分類ビャクダン科ヤドリギ属 半寄生の常緑小低木(※はんきせいしょくぶつ)
分布日本・朝鮮半島・中国に分布 日本では沖縄を除く各地に生育する
概要花期は2月~3月
撮影土佐町及び本山町/2023年2月
冬になると鳥の巣のような大きな塊が目立つ木を見掛けたことはありませんか。これがヤドリギです。
枝が規則的に分岐して広がることからまん丸に近い樹形になります。エノキ(榎)、ケヤキ(欅)、サクラ(桜)などの冬に葉っぱを落とす落葉樹に寄生します。
土佐町土居の川辺のエノキの樹上で生活しているヤドリギは、今いっぱい実をつけています。
ヤドリギは、漢字で「宿り木」あるいは「寄生木」と書きます。木の上を宿のようにして生活することからついた名前です。
寄生という言葉はイメージ的にあまり良くないかもしれませんが、他の樹木から一方的に養分や水を奪っている訳ではありません。常緑の葉で自らも光合成を行います。宿主を枯死させてしまう様な手荒なことはしないそうです。
ヤドリギはプロペラ状の葉っぱと半透明の果実にも魅力があります。
果実は径6~8㎜の球形で、薄い黄色。
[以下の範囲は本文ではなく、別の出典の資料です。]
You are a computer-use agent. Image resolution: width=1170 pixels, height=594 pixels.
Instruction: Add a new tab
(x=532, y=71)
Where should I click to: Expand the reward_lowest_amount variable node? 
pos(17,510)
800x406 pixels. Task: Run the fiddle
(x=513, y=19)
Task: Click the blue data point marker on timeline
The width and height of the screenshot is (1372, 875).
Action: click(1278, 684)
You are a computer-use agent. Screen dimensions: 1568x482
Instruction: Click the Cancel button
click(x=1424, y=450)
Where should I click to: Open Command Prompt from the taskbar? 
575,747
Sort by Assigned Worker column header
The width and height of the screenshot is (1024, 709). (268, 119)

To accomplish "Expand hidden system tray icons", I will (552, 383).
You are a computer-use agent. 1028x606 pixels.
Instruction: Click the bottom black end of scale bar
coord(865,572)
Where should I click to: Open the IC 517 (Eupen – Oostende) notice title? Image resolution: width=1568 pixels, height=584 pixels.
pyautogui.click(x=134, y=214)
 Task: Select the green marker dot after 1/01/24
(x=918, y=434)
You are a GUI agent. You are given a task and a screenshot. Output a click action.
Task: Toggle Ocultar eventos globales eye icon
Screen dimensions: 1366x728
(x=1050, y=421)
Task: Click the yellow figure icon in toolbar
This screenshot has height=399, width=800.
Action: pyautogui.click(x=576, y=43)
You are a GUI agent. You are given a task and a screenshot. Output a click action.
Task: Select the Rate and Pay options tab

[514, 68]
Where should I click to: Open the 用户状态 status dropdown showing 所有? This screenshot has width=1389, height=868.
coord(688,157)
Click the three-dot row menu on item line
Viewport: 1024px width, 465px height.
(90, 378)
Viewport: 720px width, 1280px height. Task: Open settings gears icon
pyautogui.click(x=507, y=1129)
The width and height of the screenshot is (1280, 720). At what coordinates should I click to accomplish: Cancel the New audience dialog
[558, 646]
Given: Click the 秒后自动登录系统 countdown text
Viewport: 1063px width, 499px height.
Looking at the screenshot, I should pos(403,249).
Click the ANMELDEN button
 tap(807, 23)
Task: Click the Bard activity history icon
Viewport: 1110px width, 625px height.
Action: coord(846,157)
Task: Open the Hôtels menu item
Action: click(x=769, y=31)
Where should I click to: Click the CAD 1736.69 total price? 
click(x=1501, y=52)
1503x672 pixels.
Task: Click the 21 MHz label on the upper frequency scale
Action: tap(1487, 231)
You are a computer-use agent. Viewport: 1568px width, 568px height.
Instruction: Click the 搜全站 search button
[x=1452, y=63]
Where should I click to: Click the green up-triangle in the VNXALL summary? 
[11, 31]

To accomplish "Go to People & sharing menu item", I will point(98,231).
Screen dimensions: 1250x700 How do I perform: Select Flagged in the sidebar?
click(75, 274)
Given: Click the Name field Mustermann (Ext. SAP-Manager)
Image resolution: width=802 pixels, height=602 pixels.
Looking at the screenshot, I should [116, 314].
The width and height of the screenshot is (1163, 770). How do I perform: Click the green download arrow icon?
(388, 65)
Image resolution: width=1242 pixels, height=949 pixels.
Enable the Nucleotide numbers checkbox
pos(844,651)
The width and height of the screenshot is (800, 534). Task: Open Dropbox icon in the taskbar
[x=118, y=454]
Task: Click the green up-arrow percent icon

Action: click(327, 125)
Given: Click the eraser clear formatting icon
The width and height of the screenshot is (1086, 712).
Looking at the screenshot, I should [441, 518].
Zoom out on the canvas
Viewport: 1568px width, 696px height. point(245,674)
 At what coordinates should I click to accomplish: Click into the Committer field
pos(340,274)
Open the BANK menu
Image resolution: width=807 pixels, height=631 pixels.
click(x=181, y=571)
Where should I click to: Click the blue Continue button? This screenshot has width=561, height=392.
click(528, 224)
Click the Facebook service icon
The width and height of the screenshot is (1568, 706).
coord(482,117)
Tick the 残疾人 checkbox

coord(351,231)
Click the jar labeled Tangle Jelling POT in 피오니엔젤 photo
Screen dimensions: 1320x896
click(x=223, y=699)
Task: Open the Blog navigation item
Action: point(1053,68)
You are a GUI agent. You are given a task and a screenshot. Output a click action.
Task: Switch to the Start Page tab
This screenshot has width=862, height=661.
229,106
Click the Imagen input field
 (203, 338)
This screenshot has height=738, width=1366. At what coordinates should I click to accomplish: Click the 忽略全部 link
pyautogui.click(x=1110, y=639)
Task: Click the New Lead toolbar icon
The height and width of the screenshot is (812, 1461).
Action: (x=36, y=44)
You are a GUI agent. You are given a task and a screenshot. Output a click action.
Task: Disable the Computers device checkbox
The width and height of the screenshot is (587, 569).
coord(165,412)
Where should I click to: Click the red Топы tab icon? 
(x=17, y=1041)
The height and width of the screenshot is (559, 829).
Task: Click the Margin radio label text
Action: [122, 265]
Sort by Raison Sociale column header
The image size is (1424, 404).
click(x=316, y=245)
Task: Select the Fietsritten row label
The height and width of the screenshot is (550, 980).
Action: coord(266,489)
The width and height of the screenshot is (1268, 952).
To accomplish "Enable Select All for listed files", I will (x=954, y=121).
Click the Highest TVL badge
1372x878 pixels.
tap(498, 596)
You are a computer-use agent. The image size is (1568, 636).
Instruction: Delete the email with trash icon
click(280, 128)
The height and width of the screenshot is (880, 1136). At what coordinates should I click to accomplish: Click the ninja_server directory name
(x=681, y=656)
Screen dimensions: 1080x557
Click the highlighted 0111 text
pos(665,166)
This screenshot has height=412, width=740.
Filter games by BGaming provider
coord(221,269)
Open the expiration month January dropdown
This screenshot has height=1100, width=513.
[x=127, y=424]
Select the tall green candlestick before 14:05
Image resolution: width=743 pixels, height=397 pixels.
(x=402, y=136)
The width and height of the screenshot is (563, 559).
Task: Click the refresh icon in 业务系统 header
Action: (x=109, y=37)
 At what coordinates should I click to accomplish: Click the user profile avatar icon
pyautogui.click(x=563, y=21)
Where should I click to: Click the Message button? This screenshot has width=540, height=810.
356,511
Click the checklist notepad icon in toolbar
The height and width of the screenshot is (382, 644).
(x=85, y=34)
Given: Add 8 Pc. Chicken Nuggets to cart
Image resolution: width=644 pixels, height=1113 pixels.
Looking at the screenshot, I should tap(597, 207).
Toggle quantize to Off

冬の陽光に輝くととてもきれいですが、高木の幹や枝で繁茂することが多いため肉眼で見る機会はなかなかありません。
クリスマスの飾りなどで目にする白い実のヤドリギはヨーロッパが原産の外来種です。
ヤドリギは雌雄異株です。土佐町境の常盤橋北側の小山でサクラの枝に着いているヤドリギがどうやら雄株のようです。国道からよく見える位置にあり、今年も近くまで行って写真を撮り確かめてみましたが果実は見えません。
本山町寺家には鮮やかな橙色の実をつけるアカミヤドリギがあります。宿主はエノキの大木で赤実と黄実が30~40株ほど同居しています。遠目に見るその立ち姿は異様というか壮観というか、とにかく不思議な面白さがあります。機会があれば汗見川に架かる「じけはし」から北の方を覗いてみてください。